Do Unto Others focuses on the Middle East, (nonviolent) social movements, and how I make sense of my place in the world. I'm currently based in Cairo, Egypt doing peacebuilding and community development.

Friday, March 13, 2009

A Handful of Dirt, and Maybe a Documentary Too

Damascus is full of cultural events. Recently I attended a film festival which was showing films from all over the world, for free. “Slingshot Hip-Hop” was the film that caught my attention in the program. A film made by a Palestinian-American about hip-hop in Palestine, that sounds right up my alley. My Palestinian friend, Khalid (see previous post/email A Handful of Dirt, That's All I Ask), attended the film with me.

There were truly great moments in the film. Scenes of the lyricists flowing their politically charged lyrics to scores of Palestinian youth. Lines such as, “Miin il haalbii? Ana haalbii? La, inte halbii (Who is a terrorist? I am a terrorist? No, you are a terrorist.” These angry lyrics came out of the 2nd intifada when young Palestinian men were targeted for being young men. The lyrics respond by saying, 'don't call me a terrorist, when you are the one detaining me, threatening me, torturing me, bombing me, and demolishing my home; you are the terrorist.'

Other scenes depict a Palestinian living in '48 (Israel), who is boarding an Israeli bus full of soldiers.
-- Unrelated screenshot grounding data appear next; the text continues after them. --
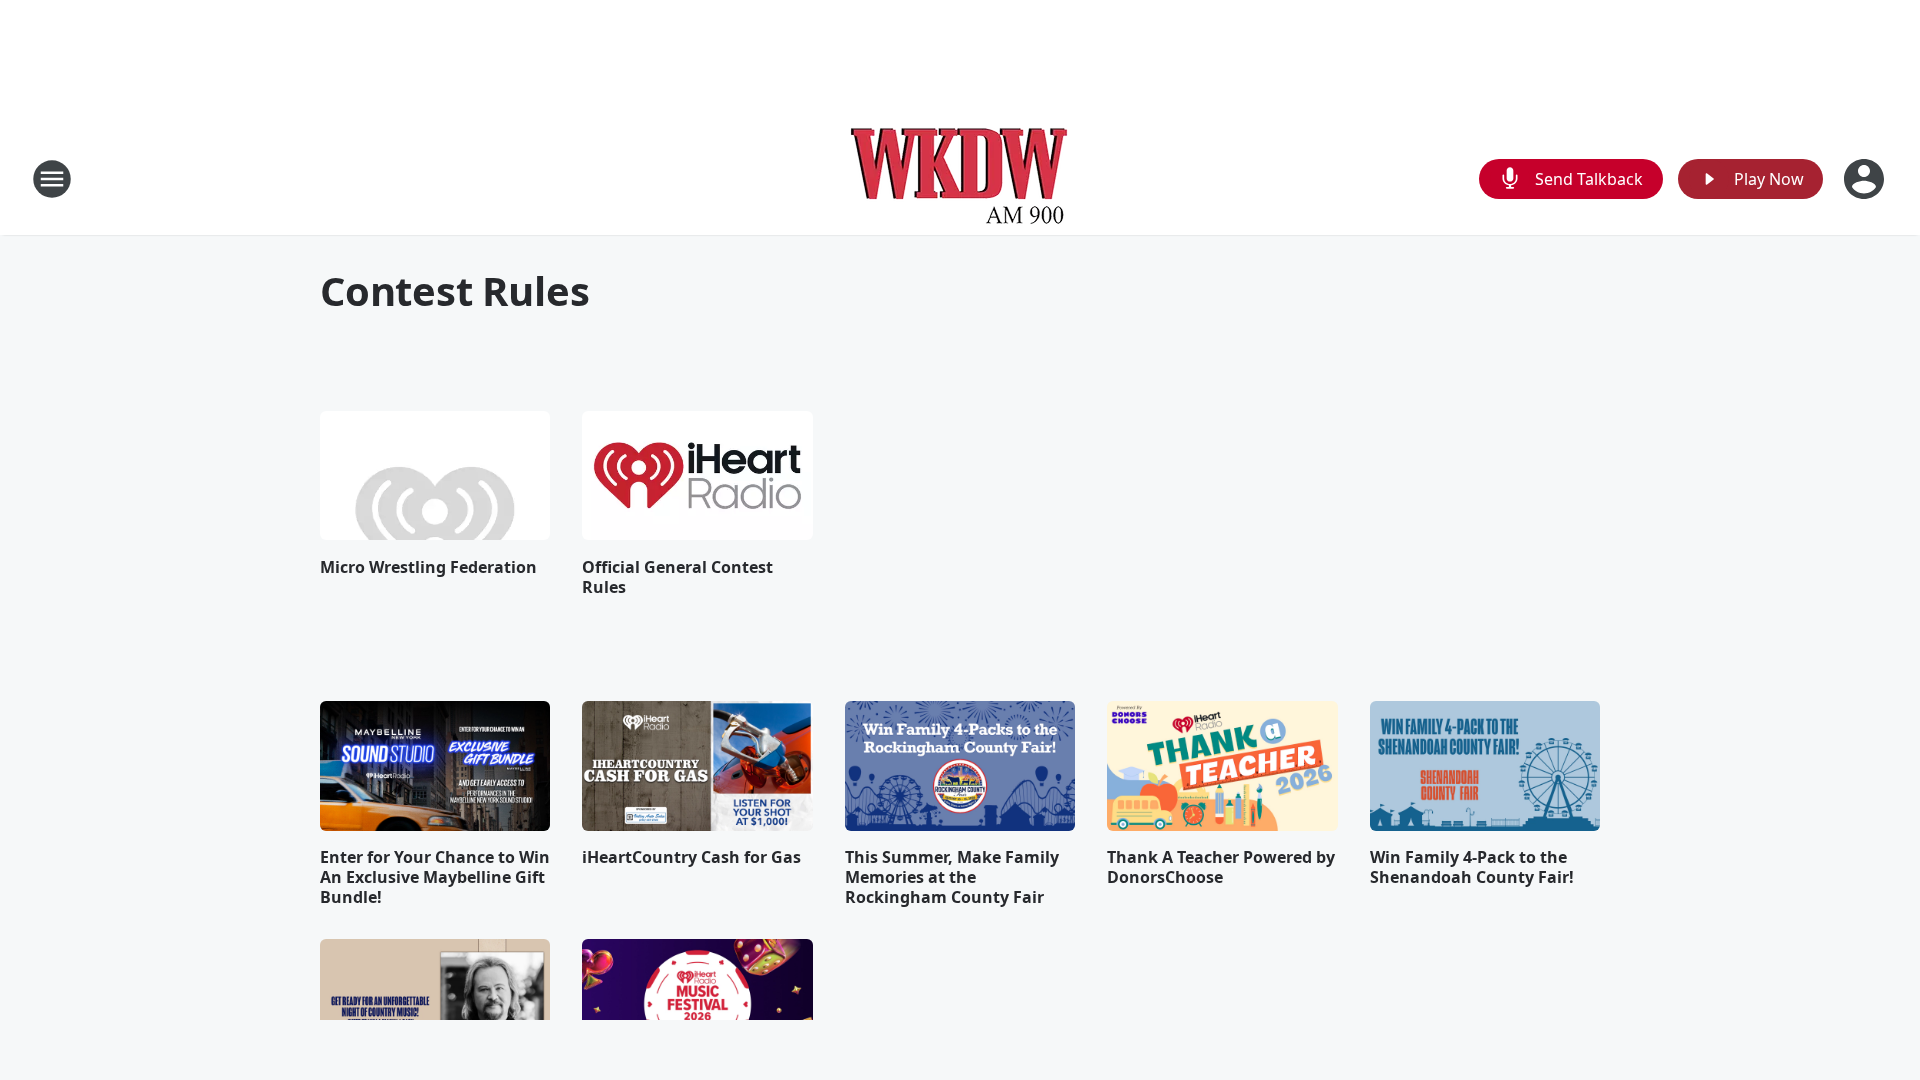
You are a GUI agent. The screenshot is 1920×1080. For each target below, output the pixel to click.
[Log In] (1866, 179)
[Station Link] (960, 178)
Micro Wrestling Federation (428, 567)
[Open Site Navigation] (52, 179)
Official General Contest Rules (677, 577)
The Palestinian rapper talks about what's it's like to get on an Israeli bus as an Arab. He recalls being young and speaking Hebrew with his Arab friends when they were in public places because it made them stand out less. But after the 2nd intifada, he decided to stop being ashamed of who he was. Now he boards a bus and speaks Arabic, even though it causes soldiers to raise their eyebrows, especially if he is carrying a backpack.
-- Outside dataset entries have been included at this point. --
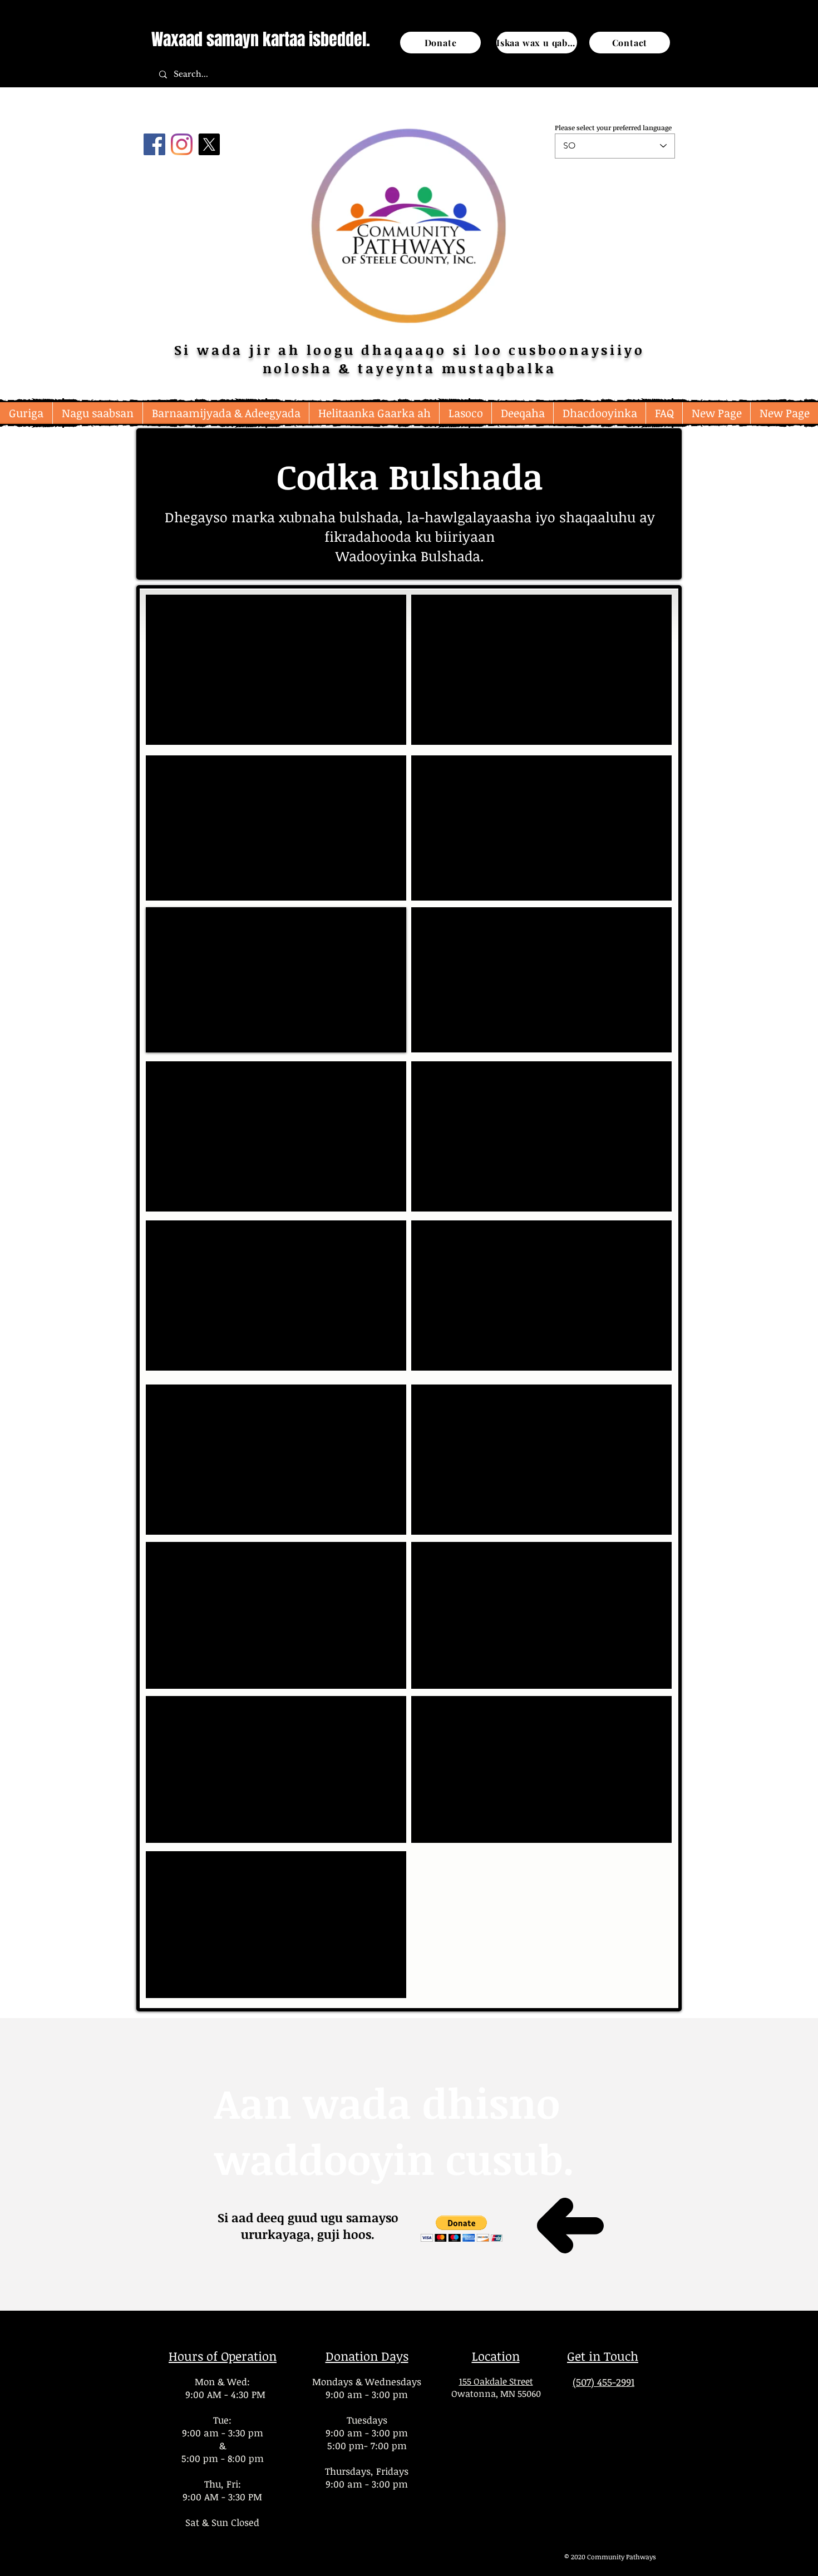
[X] (209, 144)
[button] (97, 413)
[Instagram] (182, 144)
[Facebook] (154, 144)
See the film if you can, it's brilliant. It shows an alternative form of resistance: rap. These musicians write music that speaks to Palestinian youth, and they stay involved in young people's lives, so that they don't get into drugs, but instead, they start to actively resist the occupation, rather than being silent.

At the beginning of the film, the filmmaker asked how many Palestinians were in the house. My friend Khalid raised his hand with force, and with a big smile. He looked at me and exclaimed, “Yeah, I am Palestinian.”

After the film, Khalid and I talked quite a bit about the film. He quite liked the film, but it was hard for him to watch. It's hard to see a place that he desperately hopes to visit, but knows he may never see it, except on the silver screen. Khalid already had heard much of the music in the film, and knew most of the words. Of course we talked some about the Palestine issue at large, and America's role in perpetuating the injustice.

There was a pause in our discussion, Khalid turned to me with tears in his eyes, “When she asked if there were any Palestinians in the theatre...I was so proud to raise my hand.” I had nothing to say, except for the tears that started running down my face too.

- - - - - - -

Later that evening, Khalid invited me to stay with him at his home in the refugee camp, I accepted. When I stepped foot into his room, I was amazed. His room was awesome! The decorations were amazing. Pictures, flags, maps of Palestine adorned the walls. The largest map had the village of his mother and father circled with a Sharpie pen. The Palestinian poet, Mahmoud Darwish (often called the voice of Palestinian people), was all over the walls: pictures of his face and excerpts from his poems. Yasser Arafat, Che Guevera, Marcel Khalife (musician who often writes music to Darwish's poems), were some of the faces who covered the walls. Scribbles of “Free Palestine” in English and Arabic were all over.

It struck me what a large part of Khalid's identity comes from his Palestinian roots. He desperately longs to see this land, and to meet these people. I pray to a justice-loving God, that Khalid may see his dreams come true, that the blanket of injustice that covers the Palestinian people will be lifted. Amen.